Friday, November 06, 2015

War Pig

I have been doing a fair amount of riding lately, enough to shed seven pounds in the last few weeks. I don't look like a bike racer just yet, but it's a start.

Most of the rides have been over two hours long, and all have been mixed terrain using the Niner EMD. I really like that bike—the position, the handling, the rim/tire combo, everything.

As I prepared to go out for another ride this morning, I eyed the Krampus, a bike that isn't getting much use. For some reason I decided to take it out on a mixed terrain ride to see how it would do. I trued the rear wheel, which was pretty wobbly for a new wheel. I'm not hard on wheels, so this was disappointing. I also added a second water bottle cage, pump and a spare tube. Ready.

I decided to ride the same route I used for my last ride to see just how much slower the 29+ bike would be versus the Niner EMD. On Sunday I rode nonstop at a good tempo, even riding briefly with a pack of roadies, but I would try to match the perceived effort as best I could.
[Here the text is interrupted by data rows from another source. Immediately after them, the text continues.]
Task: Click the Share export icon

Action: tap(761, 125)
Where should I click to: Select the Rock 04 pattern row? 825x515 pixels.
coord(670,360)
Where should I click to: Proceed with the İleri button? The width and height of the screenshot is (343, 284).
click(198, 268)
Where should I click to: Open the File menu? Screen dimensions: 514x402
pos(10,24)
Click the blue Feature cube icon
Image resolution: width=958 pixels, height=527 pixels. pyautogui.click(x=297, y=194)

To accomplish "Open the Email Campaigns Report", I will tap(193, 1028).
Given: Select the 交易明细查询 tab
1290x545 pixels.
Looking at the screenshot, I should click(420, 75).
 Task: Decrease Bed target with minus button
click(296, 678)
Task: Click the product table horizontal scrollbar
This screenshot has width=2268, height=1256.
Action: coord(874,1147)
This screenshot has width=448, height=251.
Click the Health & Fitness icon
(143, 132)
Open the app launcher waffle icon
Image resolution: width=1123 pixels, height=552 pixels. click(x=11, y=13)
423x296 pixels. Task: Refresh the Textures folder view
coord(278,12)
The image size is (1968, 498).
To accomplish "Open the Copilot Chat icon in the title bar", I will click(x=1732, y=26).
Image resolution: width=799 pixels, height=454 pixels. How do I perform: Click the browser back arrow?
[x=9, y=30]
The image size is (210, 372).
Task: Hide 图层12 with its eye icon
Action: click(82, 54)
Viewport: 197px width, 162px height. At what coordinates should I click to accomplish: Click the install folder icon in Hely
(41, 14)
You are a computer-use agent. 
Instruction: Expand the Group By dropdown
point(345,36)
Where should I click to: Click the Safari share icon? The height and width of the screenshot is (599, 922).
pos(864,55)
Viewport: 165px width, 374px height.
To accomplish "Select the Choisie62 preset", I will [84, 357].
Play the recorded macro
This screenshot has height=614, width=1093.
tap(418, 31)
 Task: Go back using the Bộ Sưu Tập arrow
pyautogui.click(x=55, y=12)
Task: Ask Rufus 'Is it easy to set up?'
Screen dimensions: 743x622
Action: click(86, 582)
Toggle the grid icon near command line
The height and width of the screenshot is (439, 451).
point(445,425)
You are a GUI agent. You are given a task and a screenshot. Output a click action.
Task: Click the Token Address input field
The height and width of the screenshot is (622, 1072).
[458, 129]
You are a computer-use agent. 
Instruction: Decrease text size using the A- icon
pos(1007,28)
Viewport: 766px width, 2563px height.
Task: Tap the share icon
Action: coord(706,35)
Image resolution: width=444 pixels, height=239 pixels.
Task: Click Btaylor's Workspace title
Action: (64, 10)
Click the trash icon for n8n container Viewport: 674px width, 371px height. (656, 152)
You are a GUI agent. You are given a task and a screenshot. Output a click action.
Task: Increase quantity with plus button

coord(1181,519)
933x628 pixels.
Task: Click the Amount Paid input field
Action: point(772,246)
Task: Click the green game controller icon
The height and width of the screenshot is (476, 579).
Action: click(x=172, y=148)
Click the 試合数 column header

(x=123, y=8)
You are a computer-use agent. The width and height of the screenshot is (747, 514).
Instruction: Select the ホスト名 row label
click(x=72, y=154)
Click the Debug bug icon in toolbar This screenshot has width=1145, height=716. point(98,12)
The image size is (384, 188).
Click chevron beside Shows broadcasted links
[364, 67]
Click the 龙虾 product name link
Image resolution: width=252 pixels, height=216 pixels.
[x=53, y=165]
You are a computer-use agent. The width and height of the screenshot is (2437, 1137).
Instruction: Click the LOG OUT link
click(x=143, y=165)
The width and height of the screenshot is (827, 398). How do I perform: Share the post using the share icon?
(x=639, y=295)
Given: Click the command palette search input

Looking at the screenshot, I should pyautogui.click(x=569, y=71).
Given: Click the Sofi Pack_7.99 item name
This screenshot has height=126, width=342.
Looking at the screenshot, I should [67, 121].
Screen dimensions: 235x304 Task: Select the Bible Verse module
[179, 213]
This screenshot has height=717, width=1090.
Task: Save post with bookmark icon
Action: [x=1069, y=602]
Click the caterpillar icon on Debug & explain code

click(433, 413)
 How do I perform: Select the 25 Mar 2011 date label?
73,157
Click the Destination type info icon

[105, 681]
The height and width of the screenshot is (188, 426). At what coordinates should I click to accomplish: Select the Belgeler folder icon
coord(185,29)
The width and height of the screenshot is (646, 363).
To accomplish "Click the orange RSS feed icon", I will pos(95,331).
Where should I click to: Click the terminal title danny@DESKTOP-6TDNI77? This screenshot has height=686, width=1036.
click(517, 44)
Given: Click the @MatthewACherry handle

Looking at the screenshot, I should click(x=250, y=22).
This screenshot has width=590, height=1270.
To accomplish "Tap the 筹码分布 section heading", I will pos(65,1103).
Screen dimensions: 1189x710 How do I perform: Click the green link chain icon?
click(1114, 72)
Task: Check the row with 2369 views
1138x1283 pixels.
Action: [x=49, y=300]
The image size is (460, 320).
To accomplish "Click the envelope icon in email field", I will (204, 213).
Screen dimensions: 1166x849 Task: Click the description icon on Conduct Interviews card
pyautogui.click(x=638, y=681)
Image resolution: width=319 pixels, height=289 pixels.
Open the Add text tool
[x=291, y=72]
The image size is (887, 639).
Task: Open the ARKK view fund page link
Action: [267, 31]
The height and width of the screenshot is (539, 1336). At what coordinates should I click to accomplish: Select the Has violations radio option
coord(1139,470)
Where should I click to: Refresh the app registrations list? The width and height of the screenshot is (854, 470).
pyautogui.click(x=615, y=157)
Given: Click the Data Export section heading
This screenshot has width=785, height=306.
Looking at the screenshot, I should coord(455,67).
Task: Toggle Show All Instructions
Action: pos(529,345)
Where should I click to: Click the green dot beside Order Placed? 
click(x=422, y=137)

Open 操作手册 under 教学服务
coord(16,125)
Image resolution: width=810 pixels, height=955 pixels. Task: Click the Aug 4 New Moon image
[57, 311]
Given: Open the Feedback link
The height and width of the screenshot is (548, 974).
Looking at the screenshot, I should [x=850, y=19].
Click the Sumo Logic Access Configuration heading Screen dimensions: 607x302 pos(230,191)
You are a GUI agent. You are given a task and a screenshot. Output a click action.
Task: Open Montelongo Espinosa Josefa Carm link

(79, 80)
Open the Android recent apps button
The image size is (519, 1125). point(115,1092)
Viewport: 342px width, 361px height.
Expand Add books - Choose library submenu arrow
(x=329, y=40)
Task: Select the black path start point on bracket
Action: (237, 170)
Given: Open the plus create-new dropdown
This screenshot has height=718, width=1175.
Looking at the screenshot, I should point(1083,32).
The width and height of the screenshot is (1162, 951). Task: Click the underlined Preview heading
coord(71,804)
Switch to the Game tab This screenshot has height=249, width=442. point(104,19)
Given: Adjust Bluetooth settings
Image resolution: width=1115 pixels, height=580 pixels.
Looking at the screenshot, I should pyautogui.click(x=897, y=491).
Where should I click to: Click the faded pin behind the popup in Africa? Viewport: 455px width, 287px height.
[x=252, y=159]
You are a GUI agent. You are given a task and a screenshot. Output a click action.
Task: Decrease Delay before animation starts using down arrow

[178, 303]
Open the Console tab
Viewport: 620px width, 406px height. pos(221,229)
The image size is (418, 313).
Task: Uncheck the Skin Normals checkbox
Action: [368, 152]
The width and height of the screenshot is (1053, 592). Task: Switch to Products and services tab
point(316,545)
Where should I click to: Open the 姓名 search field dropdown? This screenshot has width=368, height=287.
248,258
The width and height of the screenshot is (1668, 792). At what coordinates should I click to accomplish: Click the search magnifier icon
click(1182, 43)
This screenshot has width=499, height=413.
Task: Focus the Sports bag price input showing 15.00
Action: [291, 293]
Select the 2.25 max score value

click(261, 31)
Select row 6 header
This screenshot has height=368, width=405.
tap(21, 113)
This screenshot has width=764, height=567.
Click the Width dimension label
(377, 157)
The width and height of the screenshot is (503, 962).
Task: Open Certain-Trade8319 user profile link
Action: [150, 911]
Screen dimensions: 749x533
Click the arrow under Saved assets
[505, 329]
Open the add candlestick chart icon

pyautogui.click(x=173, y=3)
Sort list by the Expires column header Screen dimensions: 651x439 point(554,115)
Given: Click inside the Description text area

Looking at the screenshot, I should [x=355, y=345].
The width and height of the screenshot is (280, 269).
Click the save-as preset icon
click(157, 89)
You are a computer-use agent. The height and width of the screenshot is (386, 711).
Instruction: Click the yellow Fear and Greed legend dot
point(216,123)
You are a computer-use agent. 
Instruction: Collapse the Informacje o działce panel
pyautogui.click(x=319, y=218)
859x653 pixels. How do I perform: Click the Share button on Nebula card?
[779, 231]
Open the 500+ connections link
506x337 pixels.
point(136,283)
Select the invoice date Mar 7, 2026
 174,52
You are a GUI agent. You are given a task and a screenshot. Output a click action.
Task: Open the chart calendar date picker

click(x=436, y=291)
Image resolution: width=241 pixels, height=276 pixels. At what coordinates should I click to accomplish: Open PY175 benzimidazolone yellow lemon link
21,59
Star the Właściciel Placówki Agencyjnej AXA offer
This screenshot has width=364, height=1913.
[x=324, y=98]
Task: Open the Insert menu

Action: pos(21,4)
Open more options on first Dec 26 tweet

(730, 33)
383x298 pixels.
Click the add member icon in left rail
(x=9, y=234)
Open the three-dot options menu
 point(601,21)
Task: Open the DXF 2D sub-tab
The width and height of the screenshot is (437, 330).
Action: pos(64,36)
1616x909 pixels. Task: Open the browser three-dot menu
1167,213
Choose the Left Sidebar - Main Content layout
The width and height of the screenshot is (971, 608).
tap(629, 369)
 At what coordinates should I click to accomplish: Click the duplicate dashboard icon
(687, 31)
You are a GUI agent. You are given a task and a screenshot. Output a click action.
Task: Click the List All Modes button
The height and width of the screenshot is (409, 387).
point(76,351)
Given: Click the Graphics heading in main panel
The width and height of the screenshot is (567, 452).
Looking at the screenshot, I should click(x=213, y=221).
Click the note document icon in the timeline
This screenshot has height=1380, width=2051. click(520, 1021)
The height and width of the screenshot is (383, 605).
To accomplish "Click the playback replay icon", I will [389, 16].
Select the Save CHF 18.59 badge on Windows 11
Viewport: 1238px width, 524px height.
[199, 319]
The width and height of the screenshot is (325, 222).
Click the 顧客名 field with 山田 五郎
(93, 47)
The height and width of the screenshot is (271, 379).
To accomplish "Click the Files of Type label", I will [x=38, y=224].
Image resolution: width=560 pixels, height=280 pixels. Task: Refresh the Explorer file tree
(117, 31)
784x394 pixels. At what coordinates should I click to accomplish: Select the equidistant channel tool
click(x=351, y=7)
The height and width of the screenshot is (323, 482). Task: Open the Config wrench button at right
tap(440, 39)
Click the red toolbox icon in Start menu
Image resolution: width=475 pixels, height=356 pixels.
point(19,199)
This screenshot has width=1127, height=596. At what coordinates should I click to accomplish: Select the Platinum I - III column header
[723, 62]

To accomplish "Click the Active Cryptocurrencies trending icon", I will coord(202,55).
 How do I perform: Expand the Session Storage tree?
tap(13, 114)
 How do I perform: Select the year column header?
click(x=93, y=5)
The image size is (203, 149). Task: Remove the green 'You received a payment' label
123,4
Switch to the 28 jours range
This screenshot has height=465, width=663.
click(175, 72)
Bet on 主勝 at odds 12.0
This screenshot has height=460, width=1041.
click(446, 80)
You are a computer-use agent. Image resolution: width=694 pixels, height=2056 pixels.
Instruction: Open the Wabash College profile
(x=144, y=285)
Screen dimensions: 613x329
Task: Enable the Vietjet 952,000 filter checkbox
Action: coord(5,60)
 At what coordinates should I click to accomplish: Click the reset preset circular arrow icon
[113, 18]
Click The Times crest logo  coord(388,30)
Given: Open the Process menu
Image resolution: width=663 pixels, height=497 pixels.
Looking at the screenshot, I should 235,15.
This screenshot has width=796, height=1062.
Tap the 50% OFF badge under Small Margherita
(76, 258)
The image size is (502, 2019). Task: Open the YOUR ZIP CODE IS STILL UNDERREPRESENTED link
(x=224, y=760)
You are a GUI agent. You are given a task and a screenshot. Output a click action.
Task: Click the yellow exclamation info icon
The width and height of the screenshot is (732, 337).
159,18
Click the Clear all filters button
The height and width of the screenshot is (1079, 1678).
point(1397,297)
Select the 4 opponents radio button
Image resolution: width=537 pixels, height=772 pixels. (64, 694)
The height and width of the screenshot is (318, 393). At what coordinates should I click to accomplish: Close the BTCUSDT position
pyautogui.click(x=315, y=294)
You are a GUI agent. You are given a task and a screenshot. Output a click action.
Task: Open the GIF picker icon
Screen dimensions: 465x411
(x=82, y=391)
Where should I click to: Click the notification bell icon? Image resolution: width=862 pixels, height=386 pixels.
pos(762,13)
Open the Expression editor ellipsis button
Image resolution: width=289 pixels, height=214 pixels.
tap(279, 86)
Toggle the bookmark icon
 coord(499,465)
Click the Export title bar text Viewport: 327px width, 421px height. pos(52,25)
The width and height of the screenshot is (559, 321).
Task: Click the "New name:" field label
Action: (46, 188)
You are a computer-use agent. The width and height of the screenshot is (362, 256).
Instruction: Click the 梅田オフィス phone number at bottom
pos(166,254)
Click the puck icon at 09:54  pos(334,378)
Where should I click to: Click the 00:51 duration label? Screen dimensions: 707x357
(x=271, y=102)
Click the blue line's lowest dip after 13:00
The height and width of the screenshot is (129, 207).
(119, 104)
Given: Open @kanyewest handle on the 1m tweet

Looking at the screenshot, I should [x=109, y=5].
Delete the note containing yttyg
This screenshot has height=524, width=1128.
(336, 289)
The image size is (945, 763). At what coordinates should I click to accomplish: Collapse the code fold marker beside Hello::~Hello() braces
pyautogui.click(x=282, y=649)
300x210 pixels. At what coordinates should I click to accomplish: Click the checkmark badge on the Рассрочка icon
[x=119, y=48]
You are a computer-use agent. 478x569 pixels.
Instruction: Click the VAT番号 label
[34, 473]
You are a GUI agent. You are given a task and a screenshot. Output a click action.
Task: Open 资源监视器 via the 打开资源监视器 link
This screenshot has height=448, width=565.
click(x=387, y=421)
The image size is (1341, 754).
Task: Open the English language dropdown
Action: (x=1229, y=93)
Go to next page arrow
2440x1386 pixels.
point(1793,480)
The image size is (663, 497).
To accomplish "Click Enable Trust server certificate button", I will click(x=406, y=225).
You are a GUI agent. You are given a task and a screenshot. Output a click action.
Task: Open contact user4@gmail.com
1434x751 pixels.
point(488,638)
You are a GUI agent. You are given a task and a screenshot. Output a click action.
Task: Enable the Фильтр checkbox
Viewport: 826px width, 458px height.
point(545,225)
Rolling out of the driveway, the Krampus felt fine. I had more air in the tires than I would for a trail ride, so the bike rolled well. Down the first few hills, I ran out of gear due to the 1x10 setup. I found you can comfortably hit 28 miles per hour in the hardest gear, maybe 32 spinning your brains out. There are a number of places where you can get up around 40 miles per hour, so I did a little more coasting than I would riding a bike equipped with a triple crank.

Climbing was slower in most situations, which is to be expected. The tires are 1070 grams with an aggressive tread, at least compared to other plus tires. The only time I felt an advantage was on short climbs where it felt like the bike rolled up with minimal effort due to the momentum of the big, heavy wheels.

When I hit the first dirt section, I thought the Krampus would be in its element. However, it felt slower than the Niner. Uphill, downhill, rocky terrain or smooth, it felt lethargic in the dirt. It made me seriously wonder what this bike is good for.

The ride progressed in much the same way: observing different situations and being disappointed with the outcome. Over and over I kept thinking, man, this thing is slow. I completed the last tough climb and was glad it was over.

I rolled up the driveway and looked down at my GPS. Less than two hours. I said aloud, "That can't be right." I had to have missed a turn or something. I immediately took the Garmin upstairs to my office and downloaded the info. I was shocked to see that the ride on the Krampus was faster. Not only was it faster than Sunday's ride, it was faster than any other time I had done that route. Scoreboard don't lie. Here's the Sunday ride on the Niner and today's ride on the Krampus.

So did I just have a good day? Did I subconsciously ride harder to compensate for the bike? Can a particular bike change the way speed is perceived? I don't know the answer to any of those questions, but it will be interesting to see how the next ride goes.